Culture

Yona Friedman, architecte libre

Mots clés :

Architecture

Le mythique appartement parisien de Yona Friedman, 93 ans, dévoile les maquettes de villes utopiques qu’il échafaude depuis les années 1950. Une mise en bouche avant l’exposition qui lui sera consacrée à la Cité de l’architecture et du patrimoine de mai à novembre.

Depuis 1968, l’architecte théoricien d’origine hongroise Yona Friedman (né en 1923) a entièrement peuplé son appartement du 15ème arrondissement de ses recherches et de ses obsessions. Sur une centaine de mètres carrés, s’accumulent reliefs, découpages, livres et peintures, entre ambiance indienne et mystères aztèques. Il a fait don à l’État de la totalité de ce décor où il vit encore au quotidien, mais tout à fait typique des années 1960 : on y trouve aussi bien colliers et grigris en tous genres, qui pendent au plafond et colonisent chaque mur et recoin, que les maquettes les plus futuristes. Il y accueille occasionnellement des étudiants d’architecture et des historiens de l’art qui se faufilent entre les fragiles constructions élaborées à partir du recyclage de matériaux pauvres : emballages, bouchons, rouleaux en carton, fils de fer, polystyrène.

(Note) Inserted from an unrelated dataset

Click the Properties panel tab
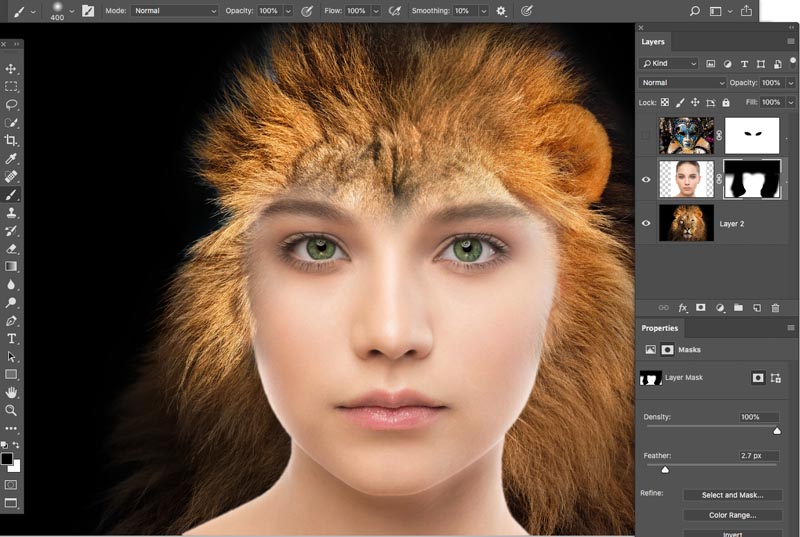[x=660, y=328]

Les innombrables maquettes attendent d’être réparties entre le CNAP (Centre national des arts plastiques) et la fondation Getty. Il y a aussi celles de sa Summer House, inspirée de son travail de toujours sur La Ville Spatiale, qui accompagnera le prochain pavillon de la Serpentine Gallery à Londres. « Les maquettes sont importantes non pas pour l’esthétique d’un projet mais pour apprendre au niveau du processus technique », explique Yona Friedman. Dès les années 1950, il a fait partie du groupe d’architectes et d’artistes prospectifs que le critique d’art Michel Ragon a su fédérer autour de lui.

 

Une pensée liée à l’actualité

 

De sa voix affaiblie mais déterminée, cet homme dont la philosophie consiste à laisser le geste architectural aux usagers, offre en partage les grandes lignes de sa pensée. « Je ne vois pas un bâtiment comme quelque chose de lié à l’éternité mais au changement, comme en Inde ou en Chine où j’ai voyagé et où les gens ajoutent des loggias à leurs balcons. » À ses yeux, l’architecture ne doit donc pas être figée mais au contraire relever de l’improvisation. « Car à 20, 40, 60 ou 93 ans, un individu n’est pas la même personne. Il faut des murs qui puissent facilement changer d’emplacement comme le mobilier. Il n’y a rien d’utopique, ce sont des techniques qui existent. C’est dans ce sens que je parle d’architecture mobile ou spatiale : changer l’organisation de l’espace. »

Et d’insister sur le fait que c’est l’habitant qui prend des décisions, pas l’architecte ni l’institution. « Je n’impose pas un objet défini en architecture mais je propose un processus, quelque chose à développer, une manière de concevoir. » Une idée mise en œuvre entre 1978 et 1980 dans son unique construction en France, un lycée expérimental à Angers dont il a confié le plan aux professeurs, administrateurs, parents d’élèves et élèves, en précisant qu’il était destiné à être perpétuellement ré-adapté par les nouveaux usagers.

Aujourd’hui préoccupé par la question des réfugiés, lui qui a migré en Roumanie et à Haïfa avant de s’installer à Paris en 1957, Yona Friedman pense qu’il vaudrait mieux leur donner des éléments, comme des cubes, puis « les laisser s’organiser sur un terrain et faire leur ville plutôt que de les mettre dans une caserne ».